▶ _DATA RECORDS_:
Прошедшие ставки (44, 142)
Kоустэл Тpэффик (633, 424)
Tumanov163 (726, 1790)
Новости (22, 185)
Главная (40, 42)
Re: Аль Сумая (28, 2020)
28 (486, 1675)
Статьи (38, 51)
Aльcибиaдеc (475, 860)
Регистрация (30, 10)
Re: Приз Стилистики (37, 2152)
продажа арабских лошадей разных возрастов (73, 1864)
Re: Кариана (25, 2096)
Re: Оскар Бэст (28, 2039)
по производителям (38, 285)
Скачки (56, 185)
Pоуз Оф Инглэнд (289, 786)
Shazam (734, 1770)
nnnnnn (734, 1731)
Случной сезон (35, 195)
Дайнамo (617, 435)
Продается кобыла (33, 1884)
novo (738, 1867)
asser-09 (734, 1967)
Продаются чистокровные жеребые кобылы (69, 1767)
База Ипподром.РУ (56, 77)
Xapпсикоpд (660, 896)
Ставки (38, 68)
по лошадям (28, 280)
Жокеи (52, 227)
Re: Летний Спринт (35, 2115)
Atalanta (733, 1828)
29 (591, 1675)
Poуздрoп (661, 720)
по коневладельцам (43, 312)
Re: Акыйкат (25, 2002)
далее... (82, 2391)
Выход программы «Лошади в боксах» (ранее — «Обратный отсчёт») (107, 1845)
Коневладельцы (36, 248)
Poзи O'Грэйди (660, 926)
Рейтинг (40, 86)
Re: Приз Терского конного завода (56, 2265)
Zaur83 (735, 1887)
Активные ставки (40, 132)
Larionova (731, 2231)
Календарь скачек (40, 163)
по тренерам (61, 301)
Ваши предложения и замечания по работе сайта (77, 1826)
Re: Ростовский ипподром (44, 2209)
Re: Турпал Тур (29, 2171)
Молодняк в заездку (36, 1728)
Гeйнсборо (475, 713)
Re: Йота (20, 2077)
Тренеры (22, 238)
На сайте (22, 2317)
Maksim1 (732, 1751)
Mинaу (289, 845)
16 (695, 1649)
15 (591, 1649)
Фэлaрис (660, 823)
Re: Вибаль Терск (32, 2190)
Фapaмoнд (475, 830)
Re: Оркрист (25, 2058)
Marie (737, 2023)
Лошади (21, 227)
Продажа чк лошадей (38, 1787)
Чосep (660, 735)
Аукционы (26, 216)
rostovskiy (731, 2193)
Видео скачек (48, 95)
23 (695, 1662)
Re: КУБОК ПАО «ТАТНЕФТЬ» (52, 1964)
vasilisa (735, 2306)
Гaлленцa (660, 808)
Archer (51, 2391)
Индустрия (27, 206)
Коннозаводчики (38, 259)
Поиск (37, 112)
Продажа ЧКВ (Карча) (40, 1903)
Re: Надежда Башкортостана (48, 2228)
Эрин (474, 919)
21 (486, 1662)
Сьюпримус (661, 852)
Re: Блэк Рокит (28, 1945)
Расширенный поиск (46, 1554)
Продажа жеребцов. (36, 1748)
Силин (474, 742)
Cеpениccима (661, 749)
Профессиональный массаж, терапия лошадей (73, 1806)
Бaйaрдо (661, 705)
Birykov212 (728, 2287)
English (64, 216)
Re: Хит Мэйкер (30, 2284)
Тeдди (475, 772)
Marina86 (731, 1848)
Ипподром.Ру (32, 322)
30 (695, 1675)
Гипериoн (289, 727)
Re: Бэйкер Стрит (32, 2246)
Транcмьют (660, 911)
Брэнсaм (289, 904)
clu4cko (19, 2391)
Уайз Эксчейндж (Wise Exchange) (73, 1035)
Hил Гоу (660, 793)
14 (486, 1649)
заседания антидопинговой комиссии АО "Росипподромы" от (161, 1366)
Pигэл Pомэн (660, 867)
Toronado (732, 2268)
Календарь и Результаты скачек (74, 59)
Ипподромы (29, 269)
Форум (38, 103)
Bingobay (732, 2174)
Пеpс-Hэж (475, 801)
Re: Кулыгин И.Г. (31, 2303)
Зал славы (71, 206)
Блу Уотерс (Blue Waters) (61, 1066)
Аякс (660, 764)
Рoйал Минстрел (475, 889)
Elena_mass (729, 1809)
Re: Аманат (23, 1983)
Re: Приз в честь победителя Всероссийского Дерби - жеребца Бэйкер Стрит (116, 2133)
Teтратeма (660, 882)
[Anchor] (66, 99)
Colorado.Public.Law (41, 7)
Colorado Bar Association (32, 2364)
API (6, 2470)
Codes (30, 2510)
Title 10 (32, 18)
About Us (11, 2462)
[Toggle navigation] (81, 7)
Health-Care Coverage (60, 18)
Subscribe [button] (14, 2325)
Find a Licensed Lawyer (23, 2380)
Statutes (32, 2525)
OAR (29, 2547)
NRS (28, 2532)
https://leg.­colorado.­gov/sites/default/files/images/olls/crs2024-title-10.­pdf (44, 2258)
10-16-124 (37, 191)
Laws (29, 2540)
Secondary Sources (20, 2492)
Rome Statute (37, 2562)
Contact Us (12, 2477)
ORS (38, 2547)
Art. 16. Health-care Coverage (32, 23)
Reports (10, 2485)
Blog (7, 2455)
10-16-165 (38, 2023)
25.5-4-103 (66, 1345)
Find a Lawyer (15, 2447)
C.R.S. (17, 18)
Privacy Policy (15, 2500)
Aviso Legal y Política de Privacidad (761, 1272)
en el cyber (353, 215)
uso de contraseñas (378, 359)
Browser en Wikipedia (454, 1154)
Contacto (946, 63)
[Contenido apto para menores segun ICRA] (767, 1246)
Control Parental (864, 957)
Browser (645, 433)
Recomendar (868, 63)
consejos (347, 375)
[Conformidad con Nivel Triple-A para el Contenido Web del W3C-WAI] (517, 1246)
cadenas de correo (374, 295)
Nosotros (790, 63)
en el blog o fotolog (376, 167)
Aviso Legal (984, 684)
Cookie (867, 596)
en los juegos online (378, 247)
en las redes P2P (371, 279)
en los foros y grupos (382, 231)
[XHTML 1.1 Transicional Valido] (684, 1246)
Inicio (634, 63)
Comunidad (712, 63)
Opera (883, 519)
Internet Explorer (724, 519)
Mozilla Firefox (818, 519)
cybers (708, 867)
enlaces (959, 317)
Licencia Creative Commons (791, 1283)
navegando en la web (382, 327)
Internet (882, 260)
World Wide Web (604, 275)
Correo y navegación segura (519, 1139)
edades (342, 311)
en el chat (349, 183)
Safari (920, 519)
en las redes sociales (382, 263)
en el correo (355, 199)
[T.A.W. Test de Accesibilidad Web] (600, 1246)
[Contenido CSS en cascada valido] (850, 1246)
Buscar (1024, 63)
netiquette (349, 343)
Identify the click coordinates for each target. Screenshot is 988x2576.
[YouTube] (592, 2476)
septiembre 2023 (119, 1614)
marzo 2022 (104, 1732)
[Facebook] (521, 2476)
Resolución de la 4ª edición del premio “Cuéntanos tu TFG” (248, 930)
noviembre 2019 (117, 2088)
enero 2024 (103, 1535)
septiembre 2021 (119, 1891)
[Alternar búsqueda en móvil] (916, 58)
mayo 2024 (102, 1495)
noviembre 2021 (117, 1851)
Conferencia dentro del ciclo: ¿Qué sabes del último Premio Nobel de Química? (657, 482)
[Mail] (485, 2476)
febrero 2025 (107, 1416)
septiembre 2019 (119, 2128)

▶ _BRIEF_:
Line by line, output the records exactly as given.

▶ _TASK ANSWER_:
Прошедшие ставки (44, 142)
Kоустэл Тpэффик (633, 424)
Tumanov163 (726, 1790)
Новости (22, 185)
Главная (40, 42)
Re: Аль Сумая (28, 2020)
28 (486, 1675)
Статьи (38, 51)
Aльcибиaдеc (475, 860)
Регистрация (30, 10)
Re: Приз Стилистики (37, 2152)
продажа арабских лошадей разных возрастов (73, 1864)
Re: Кариана (25, 2096)
Re: Оскар Бэст (28, 2039)
по производителям (38, 285)
Скачки (56, 185)
Pоуз Оф Инглэнд (289, 786)
Shazam (734, 1770)
nnnnnn (734, 1731)
Случной сезон (35, 195)
Дайнамo (617, 435)
Продается кобыла (33, 1884)
novo (738, 1867)
asser-09 (734, 1967)
Продаются чистокровные жеребые кобылы (69, 1767)
База Ипподром.РУ (56, 77)
Xapпсикоpд (660, 896)
Ставки (38, 68)
по лошадям (28, 280)
Жокеи (52, 227)
Re: Летний Спринт (35, 2115)
Atalanta (733, 1828)
29 (591, 1675)
Poуздрoп (661, 720)
по коневладельцам (43, 312)
Re: Акыйкат (25, 2002)
далее... (82, 2391)
Выход программы «Лошади в боксах» (ранее — «Обратный отсчёт») (107, 1845)
Коневладельцы (36, 248)
Poзи O'Грэйди (660, 926)
Рейтинг (40, 86)
Re: Приз Терского конного завода (56, 2265)
Zaur83 (735, 1887)
Активные ставки (40, 132)
Larionova (731, 2231)
Календарь скачек (40, 163)
по тренерам (61, 301)
Ваши предложения и замечания по работе сайта (77, 1826)
Re: Ростовский ипподром (44, 2209)
Re: Турпал Тур (29, 2171)
Молодняк в заездку (36, 1728)
Гeйнсборо (475, 713)
Re: Йота (20, 2077)
Тренеры (22, 238)
На сайте (22, 2317)
Maksim1 (732, 1751)
Mинaу (289, 845)
16 (695, 1649)
15 (591, 1649)
Фэлaрис (660, 823)
Re: Вибаль Терск (32, 2190)
Фapaмoнд (475, 830)
Re: Оркрист (25, 2058)
Marie (737, 2023)
Лошади (21, 227)
Продажа чк лошадей (38, 1787)
Чосep (660, 735)
Аукционы (26, 216)
rostovskiy (731, 2193)
Видео скачек (48, 95)
23 (695, 1662)
Re: КУБОК ПАО «ТАТНЕФТЬ» (52, 1964)
vasilisa (735, 2306)
Гaлленцa (660, 808)
Archer (51, 2391)
Индустрия (27, 206)
Коннозаводчики (38, 259)
Поиск (37, 112)
Продажа ЧКВ (Карча) (40, 1903)
Re: Надежда Башкортостана (48, 2228)
Эрин (474, 919)
21 (486, 1662)
Сьюпримус (661, 852)
Re: Блэк Рокит (28, 1945)
Расширенный поиск (46, 1554)
Продажа жеребцов. (36, 1748)
Силин (474, 742)
Cеpениccима (661, 749)
Профессиональный массаж, терапия лошадей (73, 1806)
Бaйaрдо (661, 705)
Birykov212 (728, 2287)
English (64, 216)
Re: Хит Мэйкер (30, 2284)
Тeдди (475, 772)
Marina86 (731, 1848)
Ипподром.Ру (32, 322)
30 (695, 1675)
Гипериoн (289, 727)
Re: Бэйкер Стрит (32, 2246)
Транcмьют (660, 911)
Брэнсaм (289, 904)
clu4cko (19, 2391)
Уайз Эксчейндж (Wise Exchange) (73, 1035)
Hил Гоу (660, 793)
14 (486, 1649)
заседания антидопинговой комиссии АО "Росипподромы" от (161, 1366)
Pигэл Pомэн (660, 867)
Toronado (732, 2268)
Календарь и Результаты скачек (74, 59)
Ипподромы (29, 269)
Форум (38, 103)
Bingobay (732, 2174)
Пеpс-Hэж (475, 801)
Re: Кулыгин И.Г. (31, 2303)
Зал славы (71, 206)
Блу Уотерс (Blue Waters) (61, 1066)
Аякс (660, 764)
Рoйал Минстрел (475, 889)
Elena_mass (729, 1809)
Re: Аманат (23, 1983)
Re: Приз в честь победителя Всероссийского Дерби - жеребца Бэйкер Стрит (116, 2133)
Teтратeма (660, 882)
[Anchor] (66, 99)
Colorado.Public.Law (41, 7)
Colorado Bar Association (32, 2364)
API (6, 2470)
Codes (30, 2510)
Title 10 (32, 18)
About Us (11, 2462)
[Toggle navigation] (81, 7)
Health-Care Coverage (60, 18)
Subscribe [button] (14, 2325)
Find a Licensed Lawyer (23, 2380)
Statutes (32, 2525)
OAR (29, 2547)
NRS (28, 2532)
https://leg.­colorado.­gov/sites/default/files/images/olls/crs2024-title-10.­pdf (44, 2258)
10-16-124 (37, 191)
Laws (29, 2540)
Secondary Sources (20, 2492)
Rome Statute (37, 2562)
Contact Us (12, 2477)
ORS (38, 2547)
Art. 16. Health-care Coverage (32, 23)
Reports (10, 2485)
Blog (7, 2455)
10-16-165 (38, 2023)
25.5-4-103 (66, 1345)
Find a Lawyer (15, 2447)
C.R.S. (17, 18)
Privacy Policy (15, 2500)
Aviso Legal y Política de Privacidad (761, 1272)
en el cyber (353, 215)
uso de contraseñas (378, 359)
Browser en Wikipedia (454, 1154)
Contacto (946, 63)
[Contenido apto para menores segun ICRA] (767, 1246)
Control Parental (864, 957)
Browser (645, 433)
Recomendar (868, 63)
consejos (347, 375)
[Conformidad con Nivel Triple-A para el Contenido Web del W3C-WAI] (517, 1246)
cadenas de correo (374, 295)
Nosotros (790, 63)
en el blog o fotolog (376, 167)
Aviso Legal (984, 684)
Cookie (867, 596)
en los juegos online (378, 247)
en las redes P2P (371, 279)
en los foros y grupos (382, 231)
[XHTML 1.1 Transicional Valido] (684, 1246)
Inicio (634, 63)
Comunidad (712, 63)
Opera (883, 519)
Internet Explorer (724, 519)
Mozilla Firefox (818, 519)
cybers (708, 867)
enlaces (959, 317)
Licencia Creative Commons (791, 1283)
navegando en la web (382, 327)
Internet (882, 260)
World Wide Web (604, 275)
Correo y navegación segura (519, 1139)
edades (342, 311)
en el chat (349, 183)
Safari (920, 519)
en las redes sociales (382, 263)
en el correo (355, 199)
[T.A.W. Test de Accesibilidad Web] (600, 1246)
[Contenido CSS en cascada valido] (850, 1246)
Buscar (1024, 63)
netiquette (349, 343)
Identify the click coordinates for each target. Screenshot is 988x2576.
[YouTube] (592, 2476)
septiembre 2023 (119, 1614)
marzo 2022 (104, 1732)
[Facebook] (521, 2476)
Resolución de la 4ª edición del premio “Cuéntanos tu TFG” (248, 930)
noviembre 2019 (117, 2088)
enero 2024 (103, 1535)
septiembre 2021 (119, 1891)
[Alternar búsqueda en móvil] (916, 58)
mayo 2024 (102, 1495)
noviembre 2021 (117, 1851)
Conferencia dentro del ciclo: ¿Qué sabes del último Premio Nobel de Química? (657, 482)
[Mail] (485, 2476)
febrero 2025 (107, 1416)
septiembre 2019 (119, 2128)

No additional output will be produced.